Тут только она увидела, что два субтильных гражданина по-прежнему держат Володю. Со стороны казалось, что они повисли на нем и он собирается их на спор пронести до угла.

– Отпустите его, пожалуйста. Он ни при чем, – сказала она.

Держась руками за открытую дверцу машины, она смотрела на Володю, о существовании которого не знала еще час назад и которого больше никогда, скорее всего, не увидит. Но он уже будет доживать в ее памяти вместе с ней, это она тоже понимала.

– Такие встречи, – сказала Евдокия Анисимовна. – Простите.

– Да ничего, – ответил мальчик, ожидающий ее за рулем. – Всякое бывает. Сами, конечно, виноваты. Но теперь долго будете жить.

«Хороший мальчик, – подумала Евдокия Анисимовна.

– Интересно, а мой Алешка такой же?»

– Вы очень похожи на моего сына», – сказала Евдокия Анисимовна, когда машина тронулась.

3

Высокий старик-профессор шел по-птичьи, стараясь не наступать на желтые цветочки акации, которыми был засыпан тротуар. Ему представлялось, что тротуар – это не тротуар, а проспект и по нему только что проехал кортеж с лилипутским президентом. От толпы еще оставались, разносимые ветерком, запахи вина и пота. Запахи эти, конечно, исходили от самого профессора, и он не мог этого не знать, но почему, черт возьми, было не пофантазировать.
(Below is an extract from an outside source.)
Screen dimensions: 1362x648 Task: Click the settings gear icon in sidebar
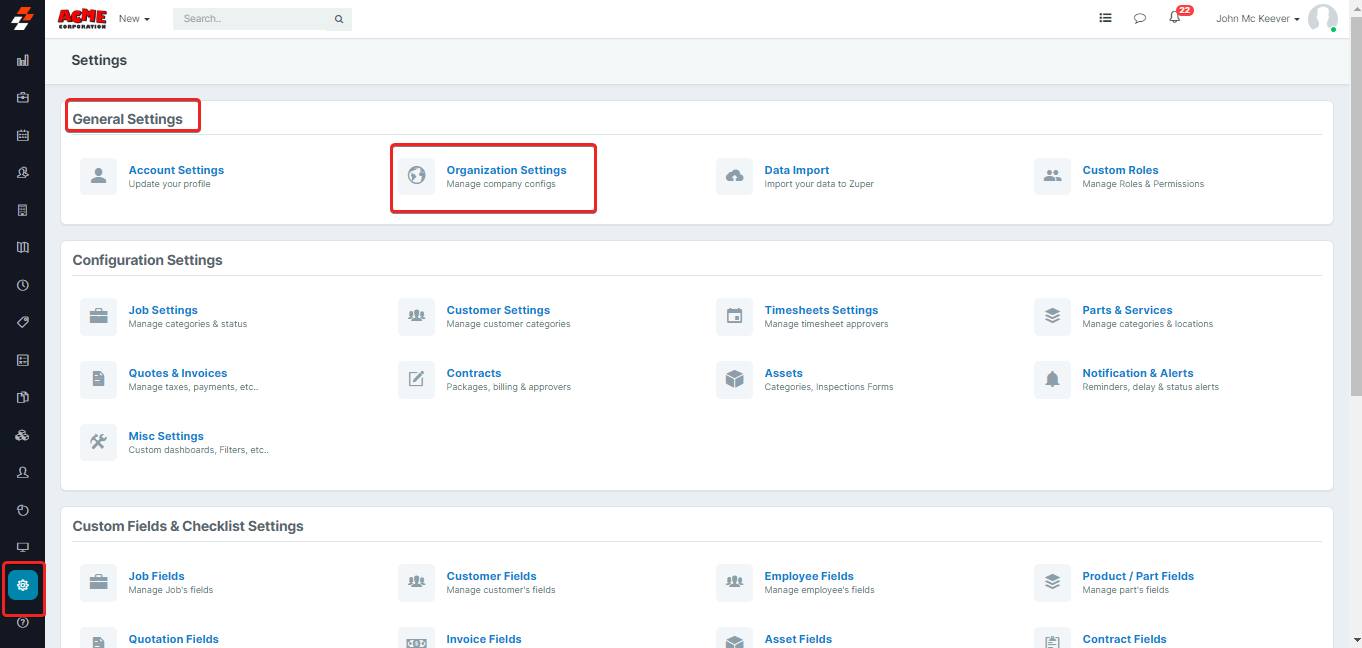[23, 585]
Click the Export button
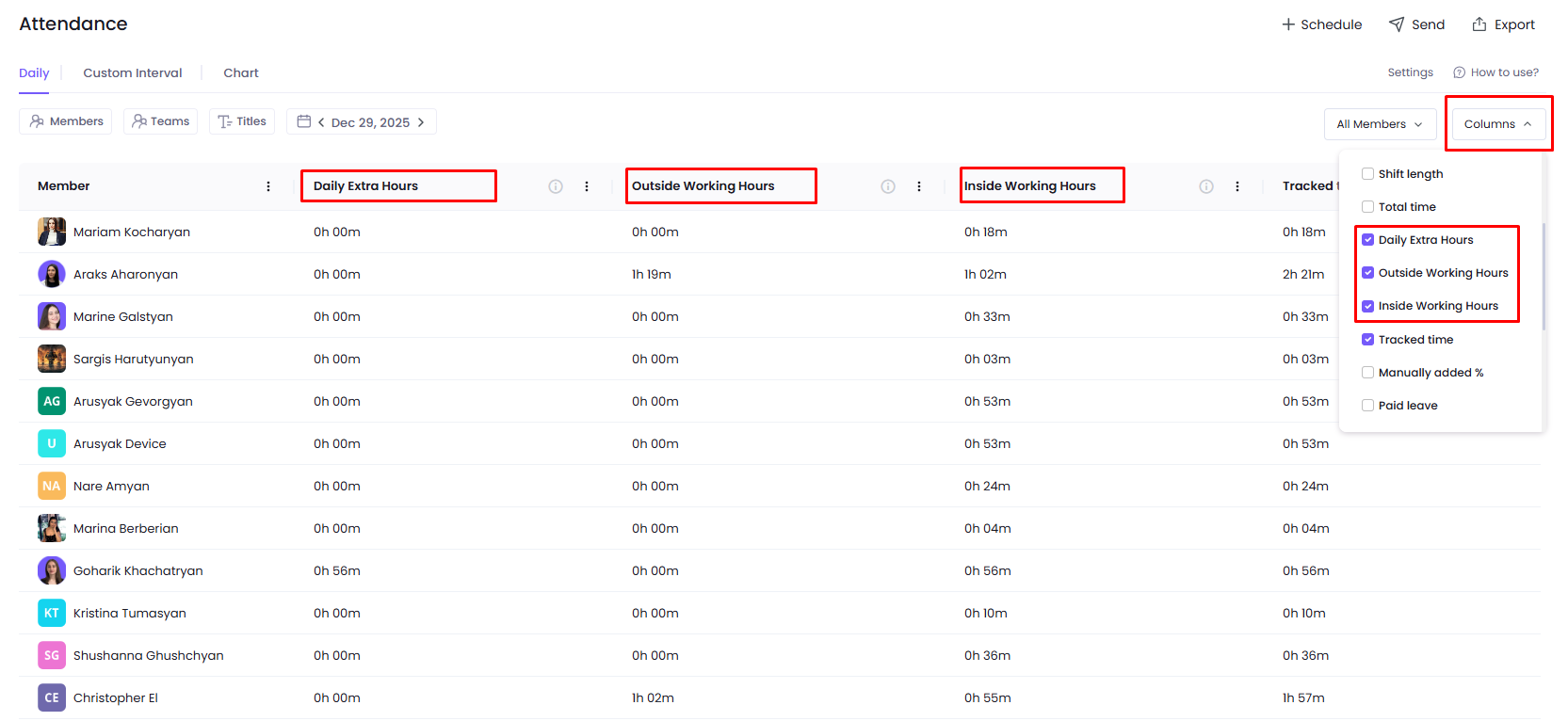The height and width of the screenshot is (721, 1568). (x=1503, y=24)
Клетчатая рубашка с короткими рукавами вела себя на профессоре самостоятельно, как будто хотела показать, что они не знакомы. Она то надувалась, как парашют, и нервно рвалась от хозяина на простор, то повисала измученным флагом, то обтягивала хозяйский живот, но как-то не любовно, а словно стесняясь этой внезапной близости и родства. Профессор тоже, надо признать, жил отдельно от своей одежды, будто кто-то только что одел его наскоро в секонд-хенде из жалости и во что попало. Что его, очевидно, ничуть не заботило.

Отвлекшись от асфальта и цветов на нем, старик стал рассматривать окружающее рассеянным и одновременно внимательным взглядом, и со стороны казалось, что он выслеживает бабочек. Между тем именно в этот момент, увы, он не мог считать себя вполне беззаботным человеком.